Click here to see the complete report.

Ableton vs Cubase


The Story
I have been working with these two and some other software for sometime now and i thought i’d write a review. My humble opinion. Let me tell you before hand that i’ve had no special training in music production apart from the big thriving interest i have to learn these things through blogs, youtube videos and manuals. I have been working with these things for about 8 months now. I’m telling this to you before hand so that you would know how seriously you should take me and my review. 😉

So here it is…
As for me I love both these software. But to be honest i like cubase more. Now read carefully. I said i like it more. I didn’t say which one is better. Because both these are amazing in their own way. I would like to compare the two with ONLY stock plugins.

ABLETON first, cos i used it first

Ableton Live Logo

Ableton Live Logo

To be honest i loved ableton. It has the most amazing workflow ever. You make these little clips of ideas and mash em all together. It was really simple to get my ideas from my head into the DAW within seconds. Everything you need is within reach. Anything you want to do is pretty straight forward and simple. Besides that its said to be great for live performances, which i have not experienced but i can imagine how good it can be. What I had trouble with was the quality of the music i made was always a little lower than what my friends produced with cubase and protools. I was really sure that this was something wrong from my part and i did all i could and changed all settings needed for high quality, but still couldn’t get the satisfaction. What ableton lacked for me was some good pop and rock instruments that i found pretty easily with cubase. Especially when it comes to bass, i still haven’t found one good bass preset for a rock song. But on the other hand it can produce some amazing techno tracks because of the power you get with its operator, tension, electric etc. You can create amazing new instruments, unique ones. This is probably one of the most powerful attribute of ableton according to me. It should also be said that ableton is cheaper than cubase but then there is a reason why cubase is costly.

So a few pointers to round up…
1. Great workflow.
2. Live performance.
3. Ability to create amazing and unique instruments.
4. Simple and straightforward.
5. Cheaper.

1. Lack of good pop and rock instruments.


Cubase Logo

Cubase Logo

I started to try cubase after a friend of mine suggested it. I was at first hesitant because i have always found cubase’s very complex as an 18 year old who tried making songs long back (although now i say something totally different, i love it and its simple). But then after i tried it recently, i simply loved it. I fell in love again. It had everything i needed. I am a pianist, and i had two amazing pianos right there (plus many others too). The quality was awesome. Although i missed the workflow of ableton. Although i missed the session view. The sheer quality of cubase, the number of instruments you get, the plugins all made me forget and move on. I can boldly say that cubase is for me. Pitch tuning capabilities right out of the box.? Wow!. So many plugins and presets.. WOW!… Trust me presets are amazing. You can learn so much from them comparing the title and the settings you can derive so much information.

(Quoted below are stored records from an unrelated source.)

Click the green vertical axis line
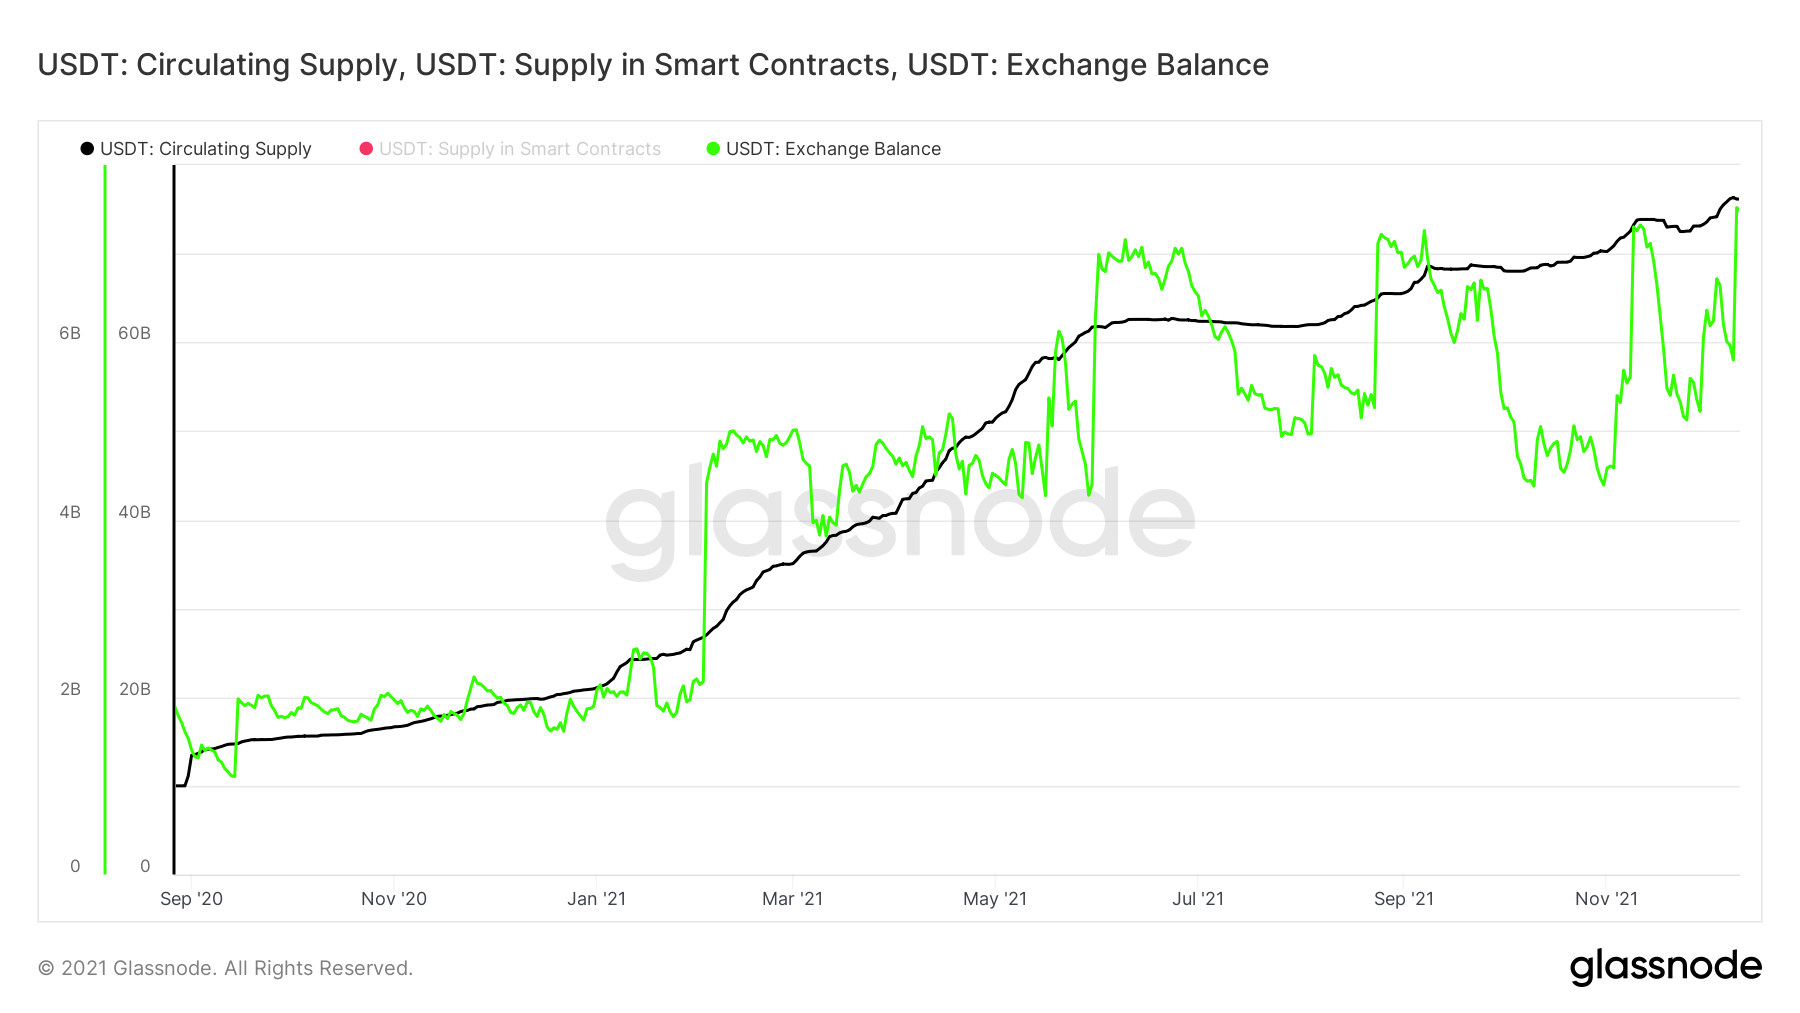Viewport: 1800px width, 1013px height. (x=105, y=520)
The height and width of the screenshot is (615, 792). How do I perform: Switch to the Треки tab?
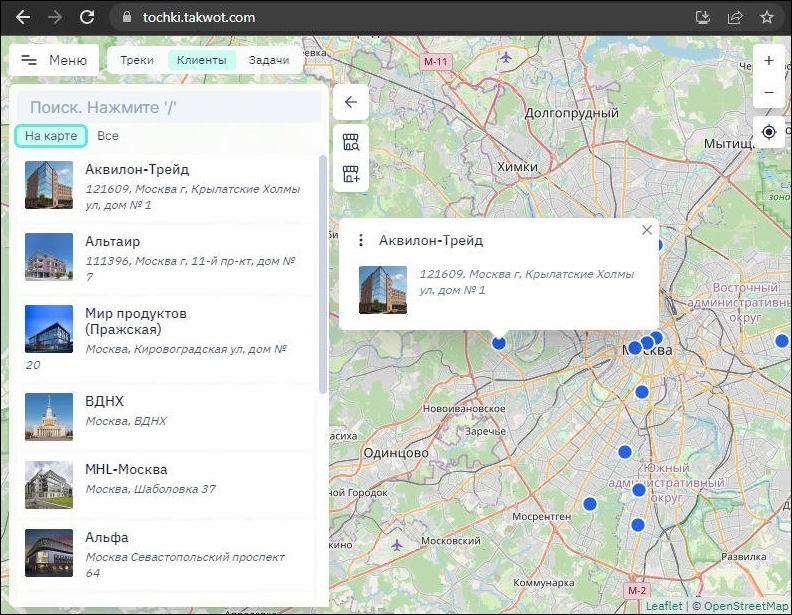pos(137,60)
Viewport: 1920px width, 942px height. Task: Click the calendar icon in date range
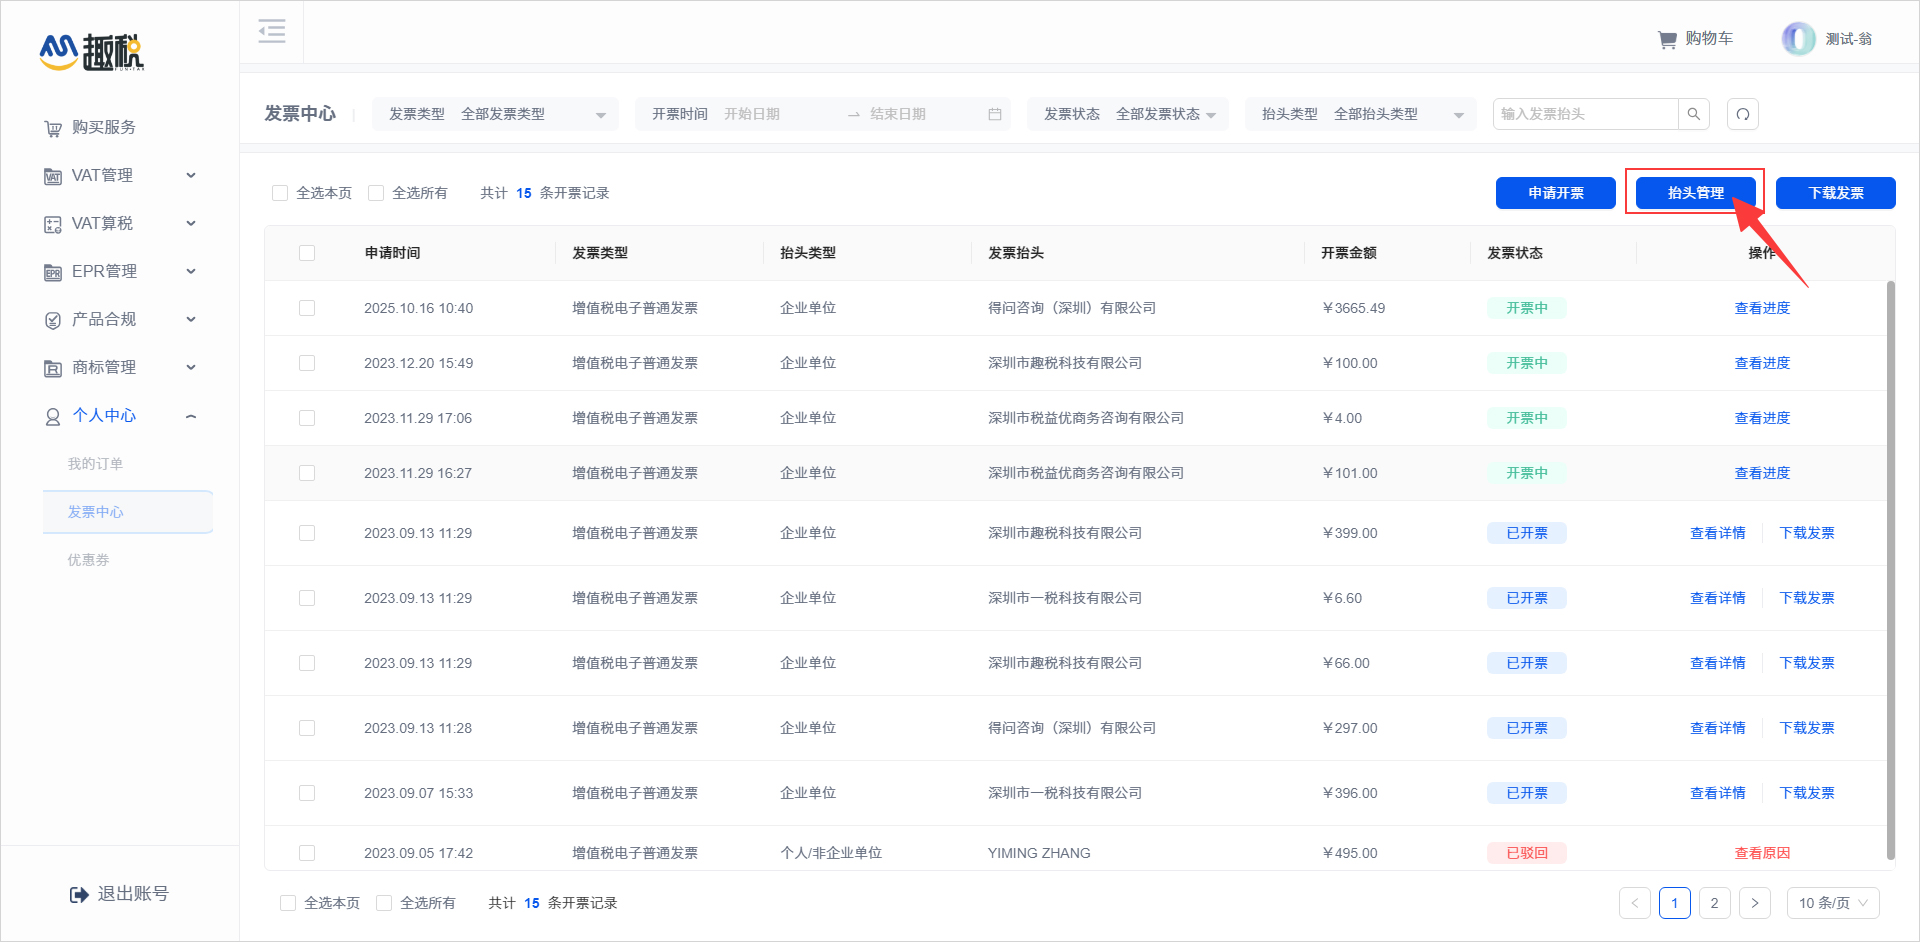point(995,115)
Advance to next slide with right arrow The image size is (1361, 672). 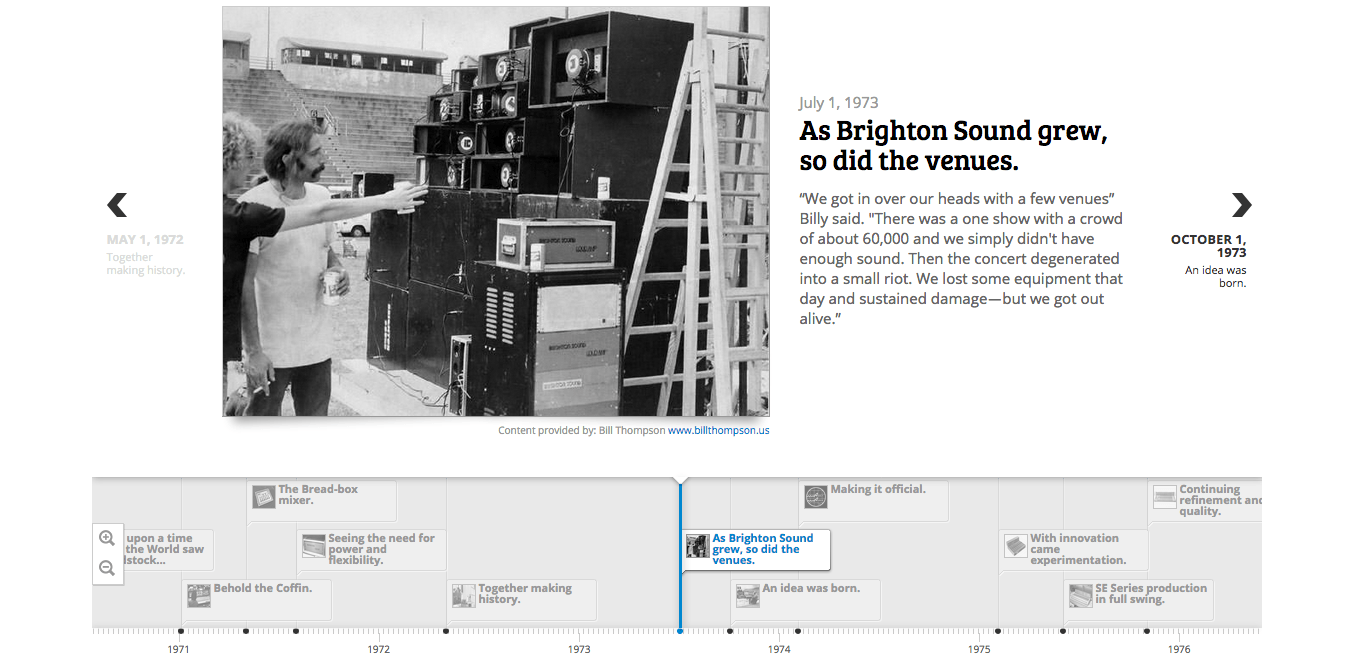pyautogui.click(x=1241, y=205)
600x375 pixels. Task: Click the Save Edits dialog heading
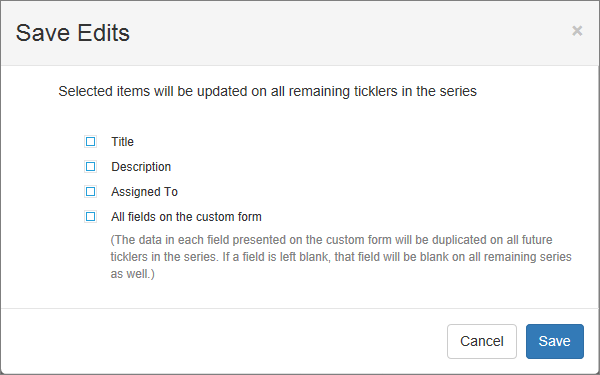click(x=73, y=33)
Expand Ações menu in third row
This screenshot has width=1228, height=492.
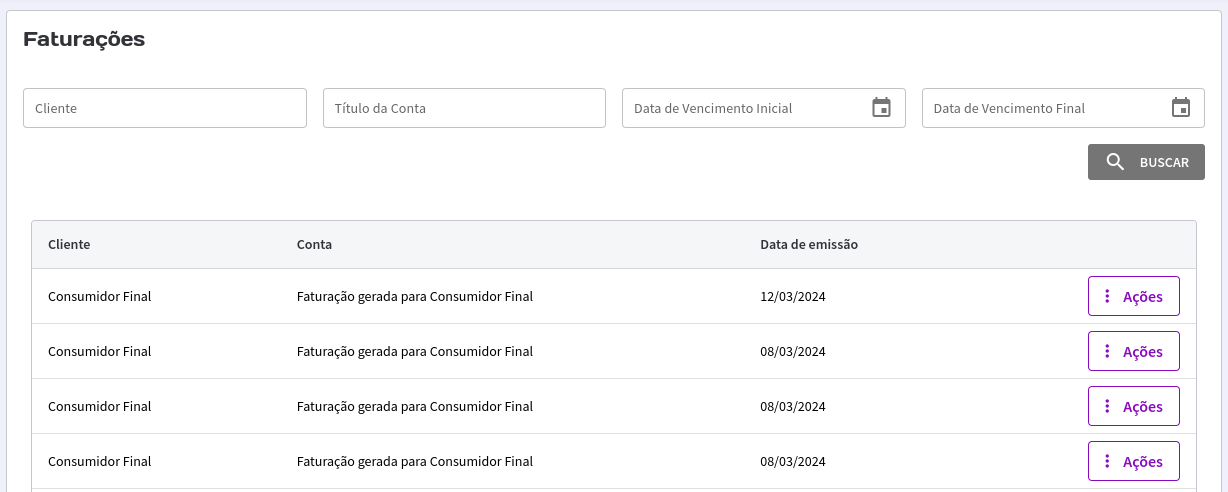click(1134, 406)
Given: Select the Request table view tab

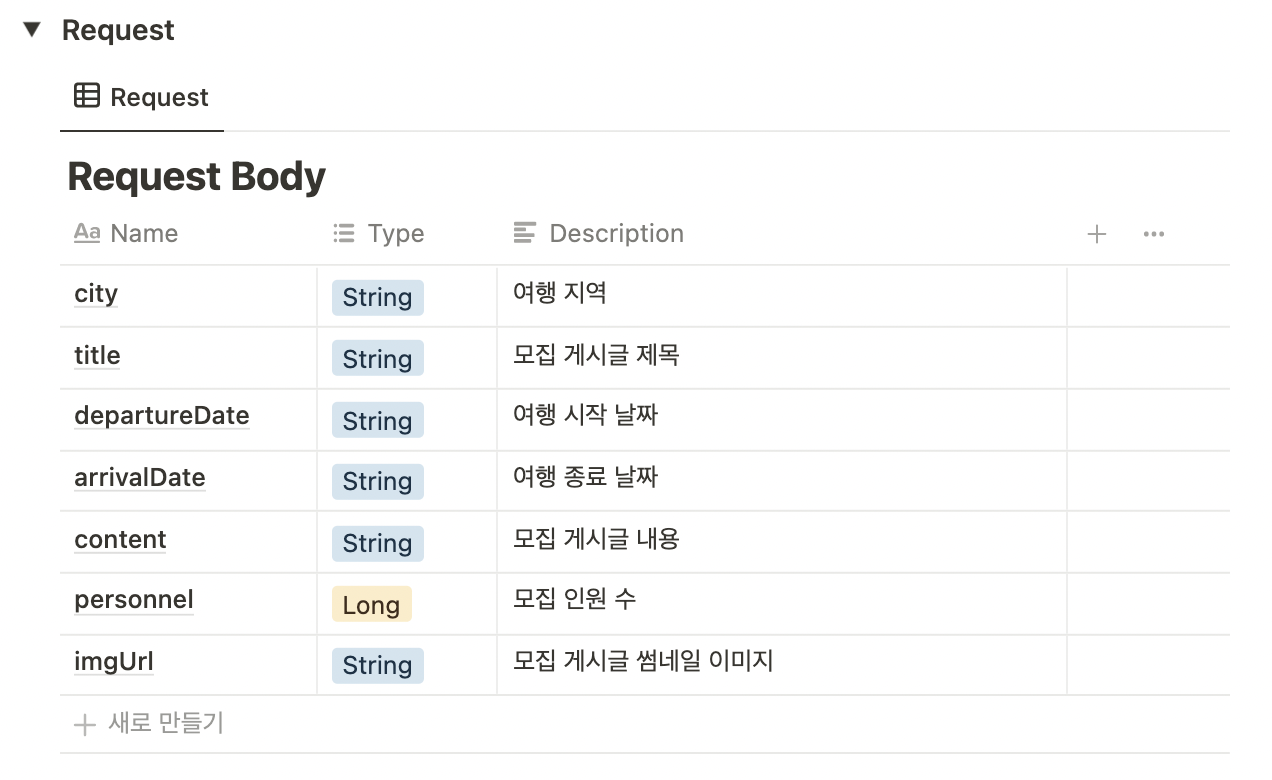Looking at the screenshot, I should tap(141, 97).
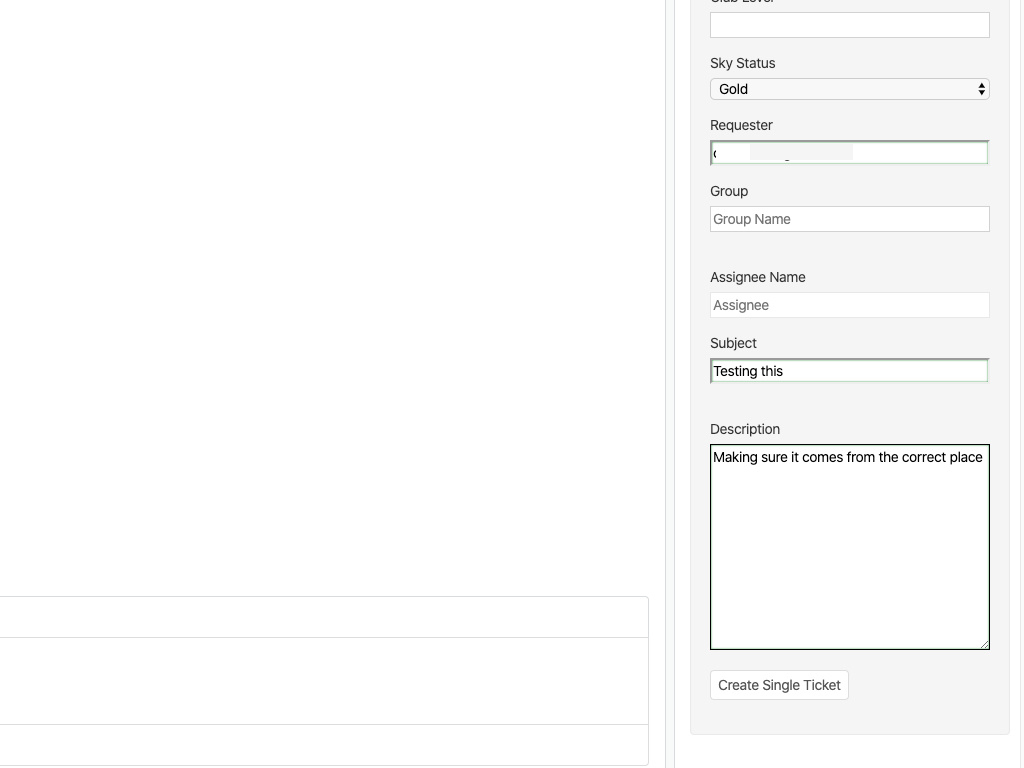Click the 'Sky Status' field label
This screenshot has height=768, width=1024.
click(x=742, y=63)
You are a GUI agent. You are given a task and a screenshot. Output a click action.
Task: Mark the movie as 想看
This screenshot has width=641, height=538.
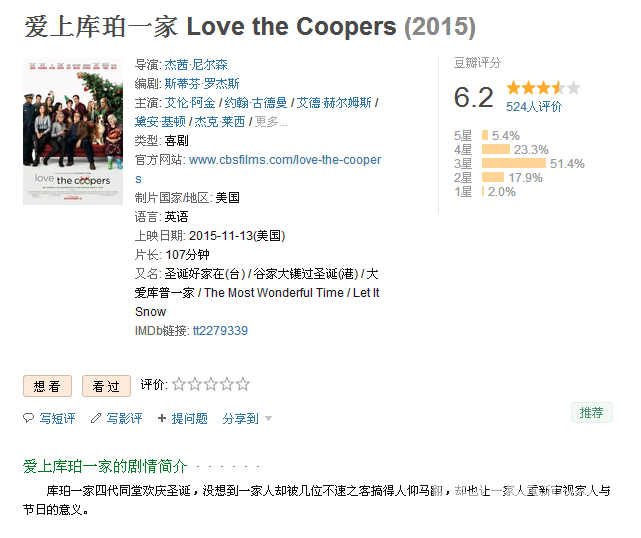click(x=47, y=386)
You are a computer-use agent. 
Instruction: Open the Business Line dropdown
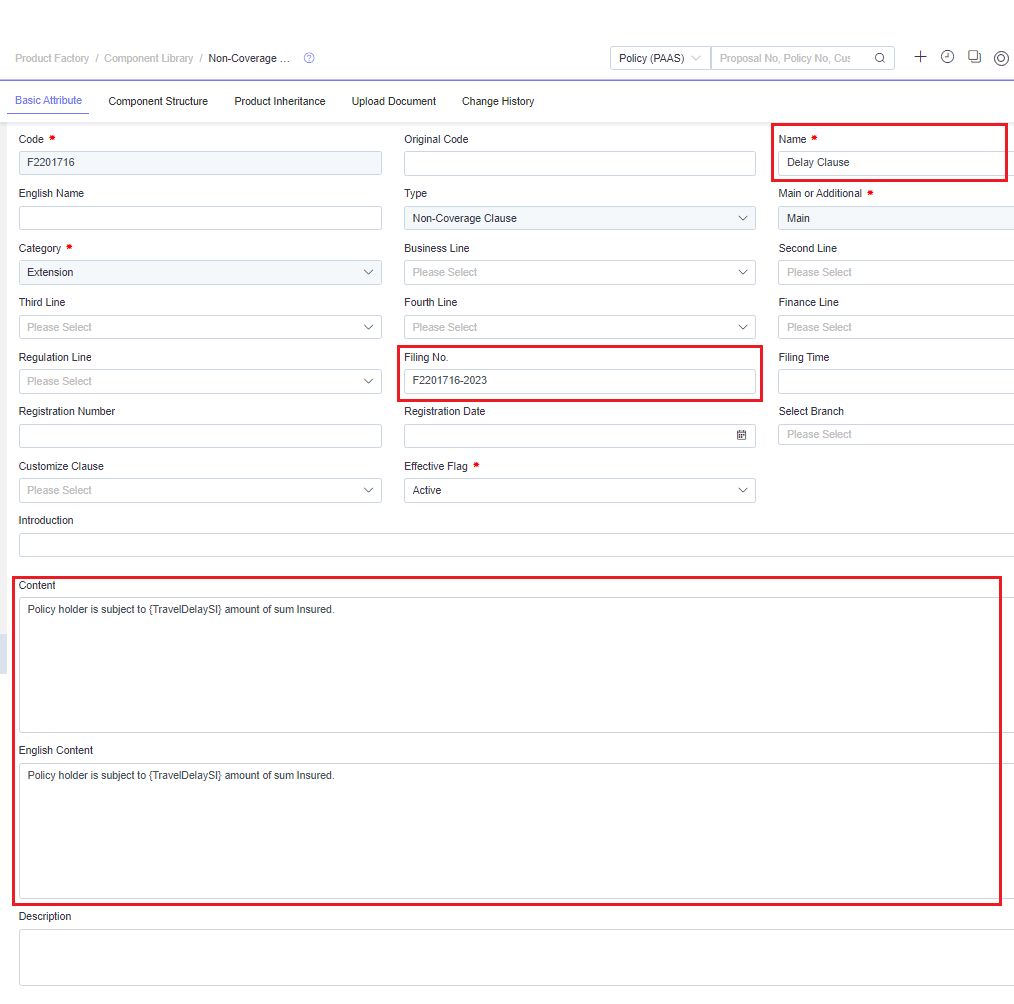click(579, 273)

Although cubase missed the session flow, the features like the marker track and arranger track make up for it.

So lets round up…
1. Great instruments. (When i specify instruments i talk about the presets themself and not the vst instrument such as Halion one on the whole)
2. Great plugin presets.
3. Complete package of everything you will need to produce an independent track from start to end.

1. Different learning curve. Takes just a little more effort to get started
2. Different workflow but that does not affect people who haven’t tried ableton yet and you will eventually get used to it if you continue using cubase.

Final Word..
So for me.. Cubase wins, because for the kind of music that i come up with, it simply works. Although i will not go of Ableton. It can be amazing for live performances and for producing techno tracks. But if you are never gonna perform live with a laptop why use a software that you wouldn’t fully utilize anyway?.